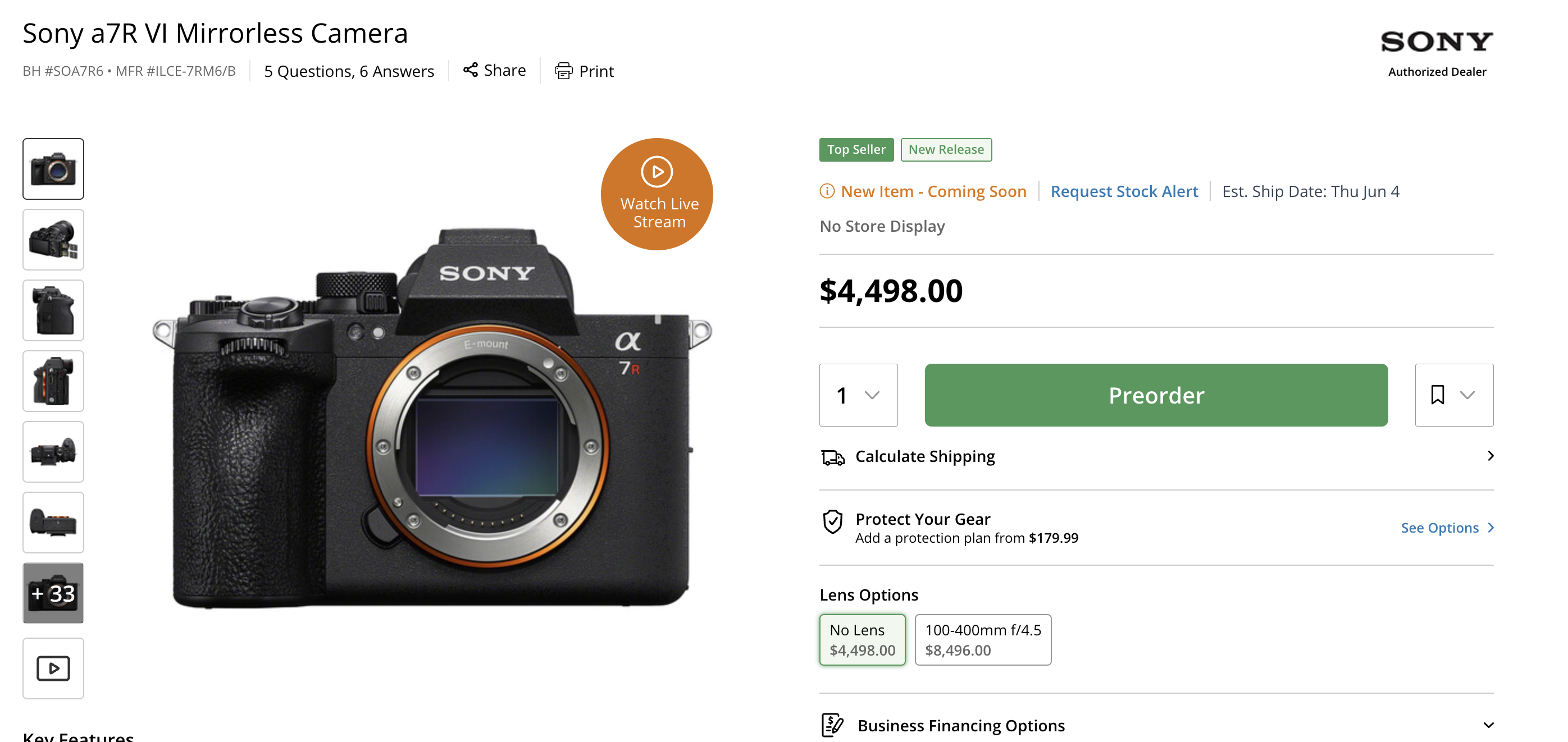The width and height of the screenshot is (1568, 742).
Task: Click the Coming Soon info icon
Action: coord(827,191)
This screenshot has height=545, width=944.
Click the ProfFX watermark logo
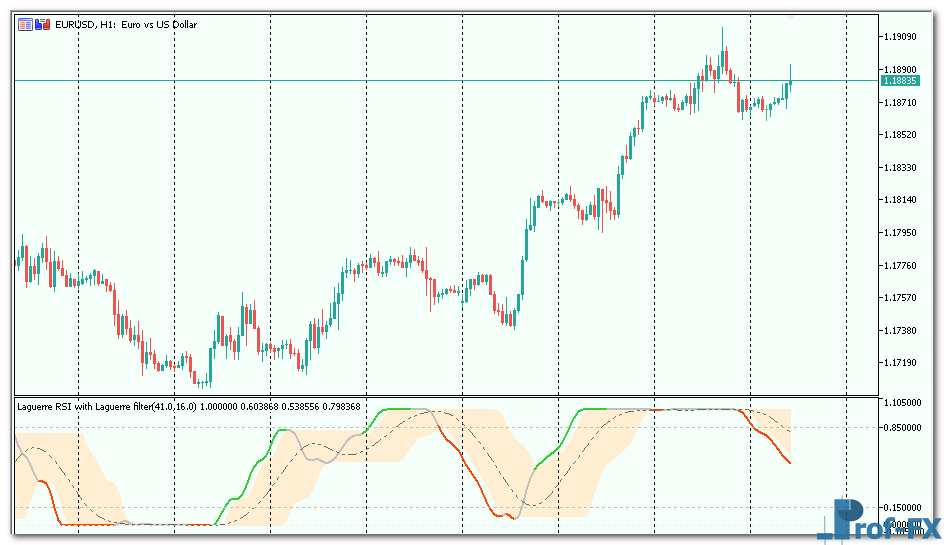883,521
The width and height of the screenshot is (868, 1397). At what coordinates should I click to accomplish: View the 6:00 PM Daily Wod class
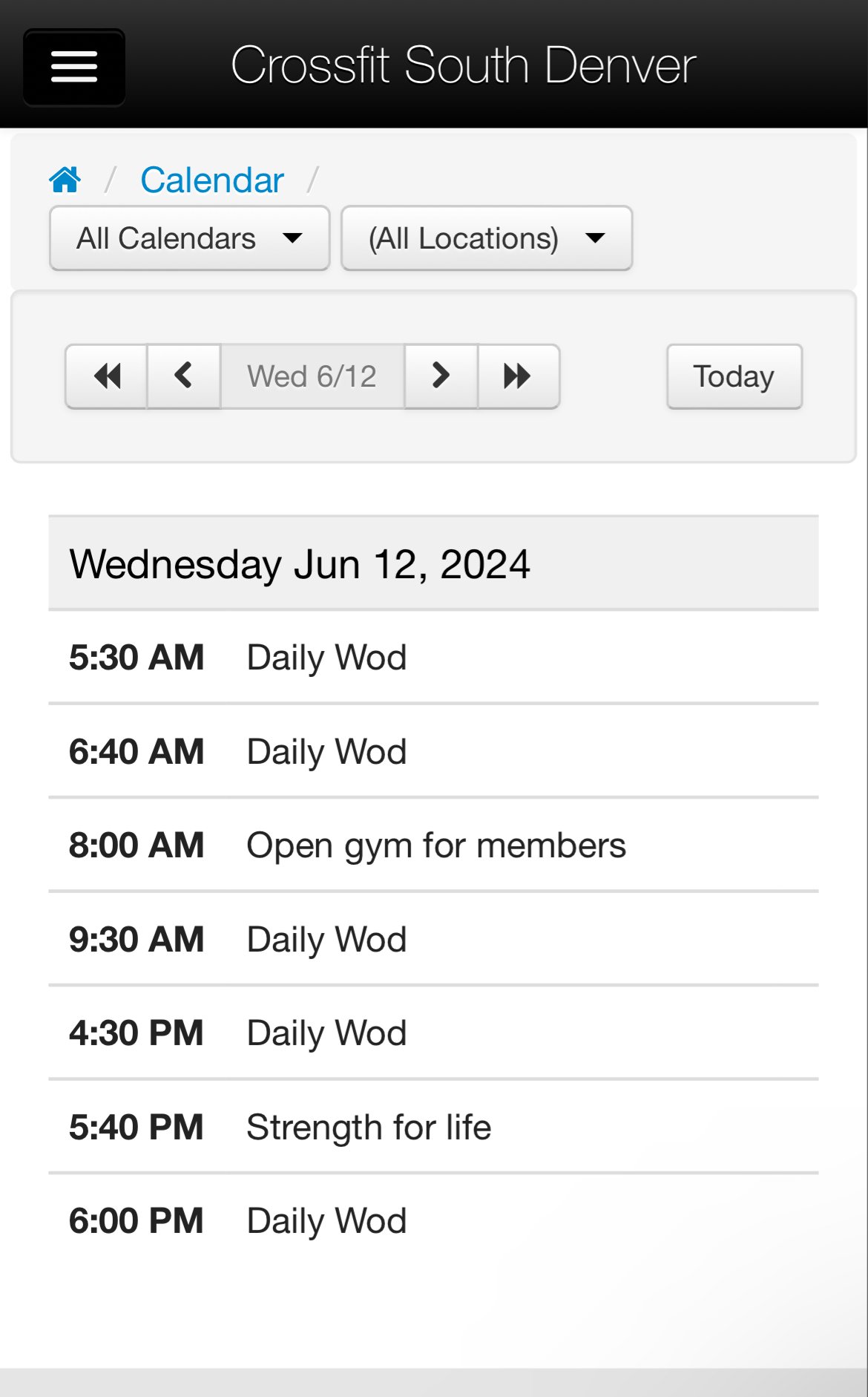(326, 1221)
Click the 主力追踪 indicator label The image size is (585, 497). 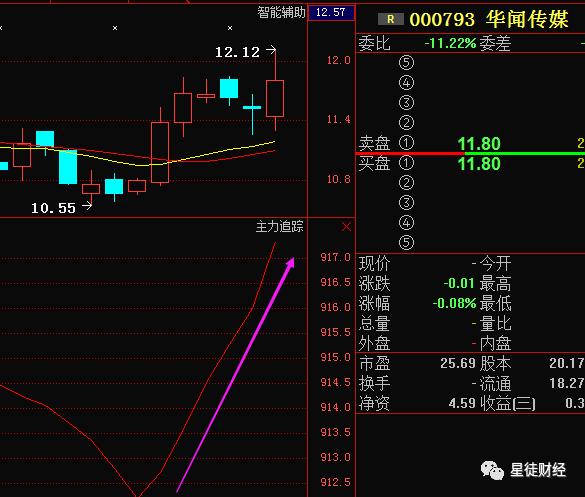279,226
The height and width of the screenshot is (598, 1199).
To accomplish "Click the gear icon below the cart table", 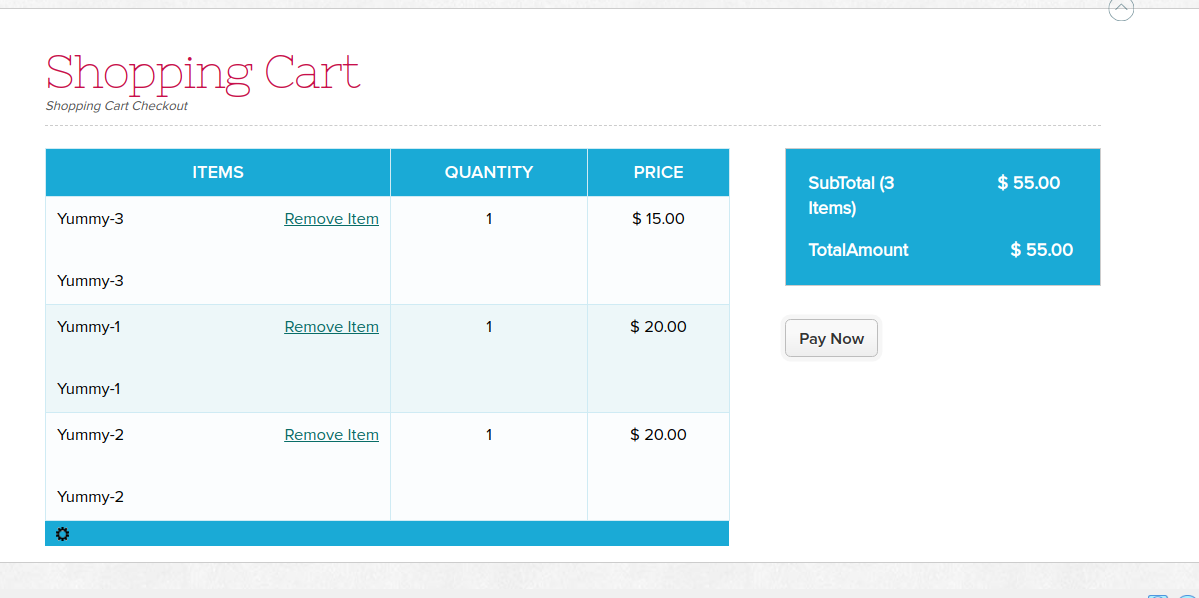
⁂
# Ziel
Gib bitte den Abschnitt von der Zeile mit „The height and“ bis zum Ende der Einträge unverändert wieder. Lass die Bilder dabei weg.

# Schriftliche Antwort
The height and width of the screenshot is (598, 1199).
To accomplish "Click the gear icon below the cart table", 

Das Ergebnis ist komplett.